Creating custom image classes for .npy - massive data loading

lpinto · June 27, 2018, 8:44pm

I am trying to train on around 200G of .npy files. I have a custom image class:

class CustomImageFolder(ImageFolder):
def __init__(self, root, transform=None):
    super(CustomImageFolder, self).__init__(str(root),transform)

def __getitem__(self, index):
    path = self.imgs[index][0]
    img = np.load(path)
    img /= 255 # normalization
    return img
    root = Path(dset_dir).joinpath('ZebraFish/train/')
    transform = None
    train_kwargs = {'root':root, 'transform':transform}
    dset = CustomImageFolder


train_dataset = dset(**train_kwargs)
train_loader = DataLoader(dataset=train_dataset,
                          batch_size=batch_size,
                          shuffle=True,
                          num_workers=num_workers,
                          pin_memory=True,
                          drop_last=True)

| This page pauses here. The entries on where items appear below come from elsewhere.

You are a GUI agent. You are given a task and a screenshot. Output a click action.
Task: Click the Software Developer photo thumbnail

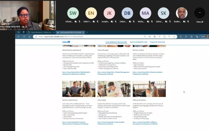pos(149,89)
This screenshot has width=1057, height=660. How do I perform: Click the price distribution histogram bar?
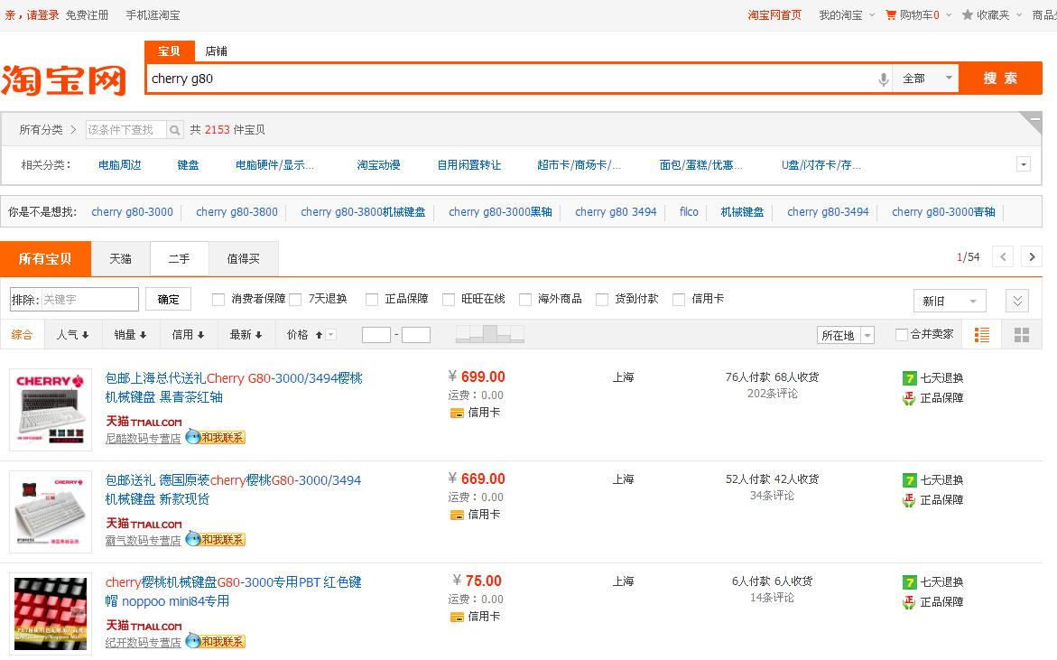489,334
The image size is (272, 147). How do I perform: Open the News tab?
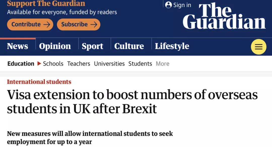tap(17, 46)

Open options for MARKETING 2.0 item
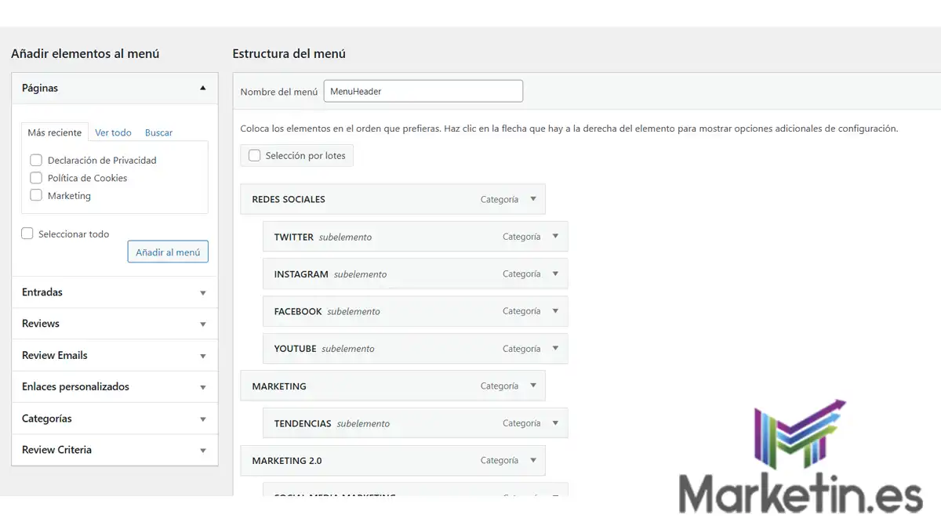point(534,461)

I’m getting the following error: RuntimeError: Found 0 files in subfolders of: data/ZebraFish/train
Supported extensions are: .jpg,.jpeg,.png,.ppm,.bmp,.pgm,.tif.

I see that the default loader function will create a PIL object. Although since I’m working with .npy is there a simple way around this?

Is there a way to make the dataLoader have this same massive functionality with .npy files?
All the best

ptrblck · June 27, 2018, 10:01pm

Sure! You don’t need to inherit from ImageFolder.
Just create your own Dataset and load your numpy arrays as you want:

class MyDataset(Dataset):
    def __init__(self, root, transform=None):
        self.image_paths = os.glob.(... # get your numpy array paths here

    def __getitem__(self, index):
        img = np.load(self.image_paths[index])
        ...
    
    def __len__(self):
        return len(self.image_paths)